Cas exceptionnels : achalasie œsophagienne et difficulté avec l’eau froide
Certaines pathologies nécessitent effectivement de choisir la température de ses boissons. Les personnes souffrant d’achalasie, trouble rare perturbant l’ouverture de l’œsophage, signalent souvent une aggravation de la gêne lors de l’ingestion de liquides froids (Triadafilopoulos, 2012). La plupart des spécialistes recommandent dans ces situations des boissons chaudes ou à température ambiante pour faciliter la déglutition.
Le conseil n’a donc de portée que pour cette maladie spécifique.
Eau froide et variations de la pression artérielle
L’ingestion d’eau induit naturellement une légère hausse de la pression sanguine. Ce phénomène, connu sous le nom de “pressur response”, s’amplifie lorsque l’eau est très froide. Des travaux récents (Epstein et al., 2022) ont suivi l’effet de l’eau glacée sur des jeunes adultes et des sujets plus âgés touchés par une hypotension orthostatique, notant une élévation temporaire de leur tension après consommation.

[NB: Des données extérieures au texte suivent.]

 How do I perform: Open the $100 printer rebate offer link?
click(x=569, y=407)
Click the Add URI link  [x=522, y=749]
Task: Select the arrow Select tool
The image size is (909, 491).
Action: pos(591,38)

- Pas d’impact négatif repéré chez les personnes sans pathologie
- Réaction plus perceptible chez les seniors ou en cas de déshydratation
- Outil d’appoint utile pour faire remonter la pression en cas de malaise passager
Eau froide après le repas : danger ou interprétation ?

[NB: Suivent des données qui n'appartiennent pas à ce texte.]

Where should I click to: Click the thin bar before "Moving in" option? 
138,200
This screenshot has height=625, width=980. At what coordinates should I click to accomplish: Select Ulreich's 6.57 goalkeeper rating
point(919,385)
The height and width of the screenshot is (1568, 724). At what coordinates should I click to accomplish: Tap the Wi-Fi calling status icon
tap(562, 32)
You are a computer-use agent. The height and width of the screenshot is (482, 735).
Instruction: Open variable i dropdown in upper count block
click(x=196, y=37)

De nombreuses publications, y compris sur Internet, affirment que boire de l’eau froide au cours ou après les repas pourrait contribuer à l’apparition de troubles digestifs, voire majorer le risque de cancer. Or, aucune étude sérieuse ne vient soutenir cette affirmation. La température de l’eau consommée, qu’elle soit fraîche ou non, n’entraîne ni danger ni bénéfice particulier pour le système digestif. Ce qui importe : maintenir une hydratation régulière, bénéfique aussi bien pour les reins que pour le transit intestinal.
Pour un aperçu détaillé des rôles de l’eau dans l’alimentation équilibrée, lire améliorer votre santé avec l’eau.
Quand choisir l’eau froide : indications pratiques
L’eau rafraîchissante présente des avantages précis dans certaines circonstances :
- Au retour d’un effort physique intense, pour accélérer le retour à une température corporelle normale
- Lors de vagues de chaleur ou en contexte de canicule, afin de soutenir l’organisme soumis à des températures élevées
- Si la préférence pour l’eau froide favorise une meilleure consommation tout au long de la journée
En cas d’épisodes hypotensifs, chez certains adultes, la boisson fraîche peut également contribuer à augmenter temporairement la pression sanguine. Pour les personnes sujettes à des pathologies particulières (troubles ORL, migraines fréquentes, achalasie), il peut être utile de consulter un professionnel avant de modifier son mode d’hydratation.
L’essentiel à retenir
- Aucune étude solide ne montre que boire de l’eau froide pose le moindre risque aux personnes en bonne santé
- Seuls certains profils particuliers – migraineux ou personnes souffrant d’achalasie – peuvent rencontrer des inconforts ciblés
- Le facteur principal demeure la préférence individuelle, tant qu’elle garantit une hydratation suffisante
- Traditions et valeurs personnelles méritent écoute, mais aucun argument médical ne justifie de proscrire l’eau froide hors indications spécialisées
- Adapter ses habitudes selon la saison, ses ressentis ou son état du moment reste le choix le plus sain
En cas de manifestations inhabituelles digestives, ORL ou circulatoires liées à la température des boissons, il est préférable d’en discuter avec un médecin. Pour la grande majorité, ajuster la température selon la météo, l’activité ou l’envie suffit à préserver une hydratation optimale sans conséquence nocive avérée.